The disputed islands are located near rich fishing grounds and potentially huge oil and gas reserves. Taiwan also asserts its sovereignty over the chain.
Japan is scheduled to host the IMF and World Bank annual meetings for the first time in nearly half a century. About 20 000 people are expected to attend the event, making it one of the world’s largest international conferences.
China’s state-owned banks Industrial and Commercial Bank of China (ICBC), Bank of China, China Construction Bank and Agricultural Bank of China are also staying away from the IMF and World Bank meetings.
Tokyo and Beijing have traded increasingly sharp words in the dispute, which has seen both countries send patrol boats to waters near the disputed islands, raising concerns that an unintended collision or other incident could escalate into a broader clash.
The Japanese prime minister, Yoshihiko Noda, declared in late September that his country would not compromise on the islands, saying they were “an inherent part of our territory in light of history and also under international law”. Chinese state media has said the islands have been China’s “sacred territory since ancient times”.
In September, Japan bought the islands from their private owner to stop a nationalist politician getting in first.
IMF officials warned on Wednesday that Britain’s status as a safe haven for global investors was temporary and funds would return to their home markets when the eurozone recovered. Capital flight from Spanish and Italian banks has increased demand for UK government bonds but demand is forecast to fall when they recover, increasing the Treasury’s borrowing costs.

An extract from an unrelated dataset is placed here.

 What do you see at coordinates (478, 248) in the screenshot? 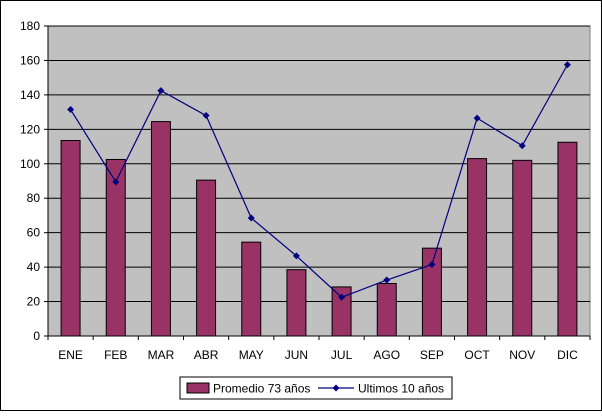
I see `bar-oct` at bounding box center [478, 248].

The warning was delivered as the IMF said in its six-monthly report on global financial stability that volatile stock markets and the dramatic flight of capital out of Spain and Italy were signals that the world economy was less stable than it was six months ago.
The US and Japan could also see government borrowing costs rise should investors switch funds back to the eurozone or panic about their lack of action in bringing down annual government spending deficits.
Officials expressed concern governments that have enjoyed safe haven status have become complacent in recent months, with low borrowing costs taking away the urgency for policymakers to make significant reforms.